From the test detail page, every reported execution of your tests is aggregated and categorized by source. That means you can quickly see how often a test fails on pull requests vs. your main branch and how often your engineers retry those flaky tests to overcome their non-reliability.
Our flaky test solution is agnostic to whatever CI provider or testing framework you use. Integration is as simple as adding a step to your CI workflows to securely upload your test results to our service for analysis.
Failure Fingerprinting
Using our proprietary ML pipeline, our solution analyzes and condenses the failure conditions for your tests. In simple terms, we can identify the unique classes of failure that a test exhibits. This is extremely important for your engineers to understand if a failure they are seeing is a newly introduced bug or a previously seen flaky result that can be safely ignored.

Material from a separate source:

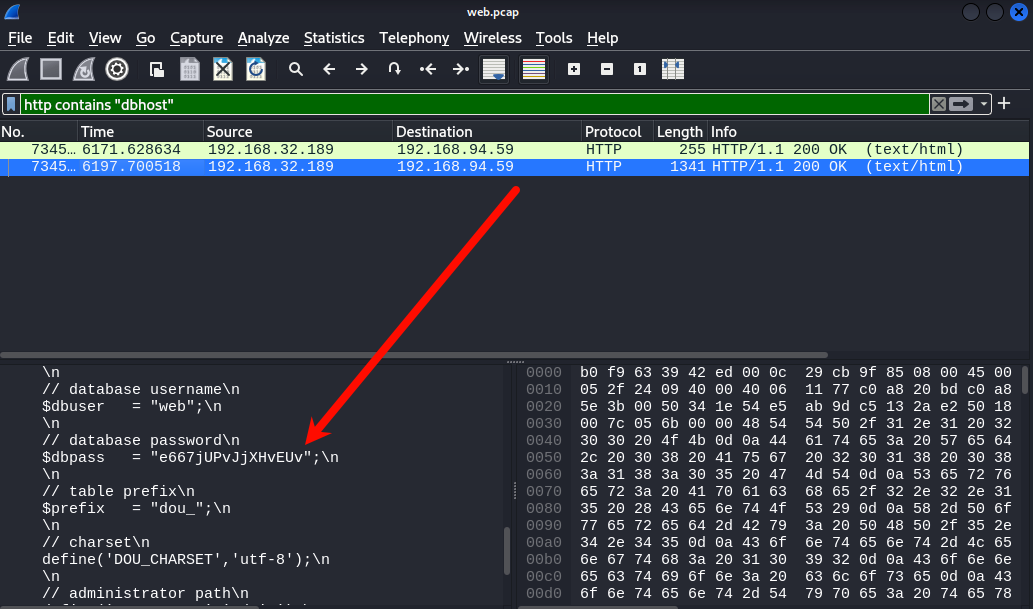This screenshot has height=609, width=1033.
Task: Open capture options gear icon
Action: [117, 69]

Since introducing failure fingerprinting, we have experienced firsthand the power it puts into engineers’ hands. Engineers don’t have to guess or collect failure patterns from peers over Slack or by reviewing endless CI logs to hunt for a pattern in the noise. Our test detail view empowers engineers to see just how often a test has failed with similar conditions and therefore make intelligent decisions when triaging failures.
Quarantining
Once a flaky test is identified, you can choose to quarantine it. Quarantined tests will still run in your testing flows but their failures won’t fail your CI jobs. We like to think of quarantining as allowing you to have your cake and eat it too. Rather than simply disabling a flaky test, quarantining lets you keep it in the test suite, and get signal from its output all without blocking your engineers from moving forward when it flakes on them.
Ticketing
One of the most requested features during our private beta was a way to track flaky tests through your existing ticketing system. As of today, you can now integrate Trunk Flaky Tests with your Jira instance to track your flaky tests and ensure they get fixed. In the coming months, we’ll also add support for automatic ticket creation, auto assignment via CODEOWNERS, and Github/Linear support.
Integrated into your existing workflow
No engineer is asking for a new dashboard to have to check, they already have more than enough to ignore, which is why we built flaky tests to integrate directly into your existing workflow. That is why we built a native flaky test report to bring your engineers the summary of what is broken in their pull request embedded into your GitHub workflow. No more diving through logs to find what broke in your pull request and no more guessing whether a test is known to be flaky. It’s like having a magic decoder ring for your CI logs.
Join the Public Beta
More important than processing 20.2 million test uploads we’ve also identified thousands of flaky tests in our development partners' code bases (and more than a handful in our own codebase). We’d like to take a moment to thank them for all they contributed to make this offering what it is today.
We made this product because we are engineers first, and we’ve felt the pain of flaky tests first-hand. If you search through our Slack history you’ll find a lot of “Is this test flaky?” - at least you used to. Now everyone knows what is flaky in our system and we can skip all that slack chatter. We’re excited to open this product up to a larger audience and help your engineering team conquer your flaky tests.